An Interview with Poet Noah Cicero

The morning of the 2015 Oscars, at a kitchen table inCalifornia, I read Noah Cicero’s poetry book Bipolar Cowboy (Lazy Fascist Press). I opened it again on St. Patrick’s Day, as New York ground through another snowfall and drunk blonde girls with green glitter shamrocks on their cheeks straggled through the streets. I read it for the third time recently, sprawled in my hallway back in L.A., and noted yet again the seductive and oxymoronic strength and flexibility of its poetry—the way a
single poem or a single image could remain the same, but reflect completely differently, depending on the angle at which I perceived it. Each time I read the book I saw a new reflection: during a turbulent few months it was a quiet little anchor, a way of rationalizing change, a way of finally accepting flux.

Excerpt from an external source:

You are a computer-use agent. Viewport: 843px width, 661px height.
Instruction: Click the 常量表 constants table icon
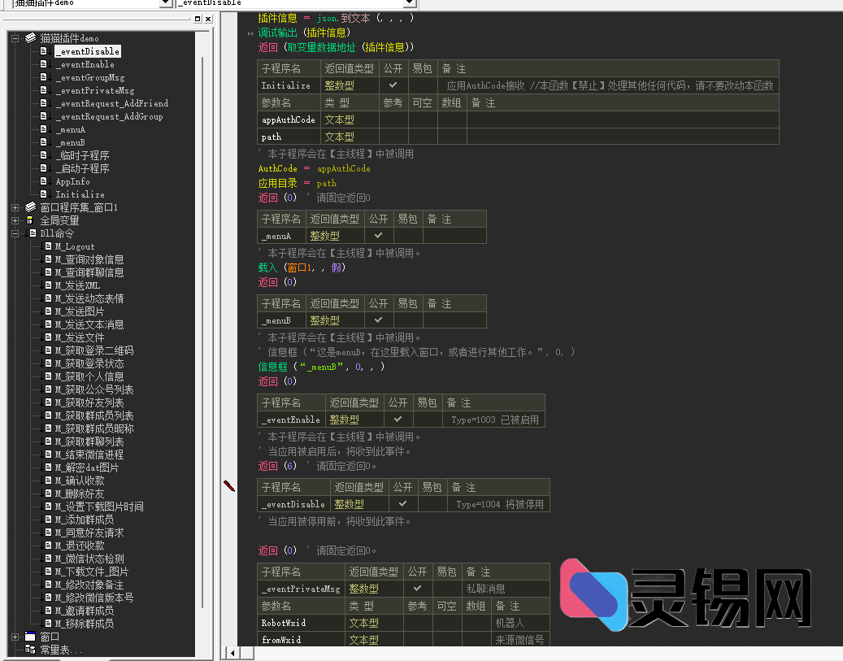tap(30, 650)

Bipolar Cowboy is, in a sense, brimming with love poems—poems about the kind of love that digs in where it hurts, and changes (sometimes for the worse), and disappears with little explanation. Love not only for a person (although there is a lot of that) but for places, for music, for feelings both unknown and unknowable. Cicero’s practical language couches a deep and searching spirituality; his poems address the minutiae of individual personal experience alongside the larger philosophical implications of imposing too much meaning onto any one instance. Cicero does not offer, or seek, answers; indeed, one of the most refreshing elements of the book is its refusal to either prescribe or proscribe any one path. Instead, Bipolar Cowboy works to isolate the instant, and to acknowledge the ultimate absurdity of love, and to pepper the reader’s mind with answerless questions—and to help us make peace with the fact that we may never fully make peace with anything.

Beyond love, which, it is implied, has attained such a spiritual and cultural significance—especially for the Western mind, codified by pop culture—that it may well be a new religion, Bipolar Cowboy is a book of poems about traveling to foreign places both physically and mentally, about becoming so immersed in your surroundings that your own appearance comes as a vivid shock. It’s a book that places the familiar and the alien on the same shifting ground and spins them around in a verbal shell game so that it becomes difficult to distinguish what we know from what we’ve never seen.

Reading Bipolar Cowboy is an exercise in self-examination, because through the lens of one specific relationship of Cicero’s—crafted for the reader by memories, allusions, musings and metaphor—we are encouraged to think about our own truths. Our own methods of communication, our own obsessions, our own specific madnesses. And, ultimately, the absurdity—and absolute necessity—of taking it all so seriously. Bipolar Cowboy is a book of love poems of the purest sort: it describes the type of love that’s like a shot of mezcal buzzing to the brain, or an unexpected layover in a foreign city, or a grueling hike to the top of a mountain solely for the sake of the view.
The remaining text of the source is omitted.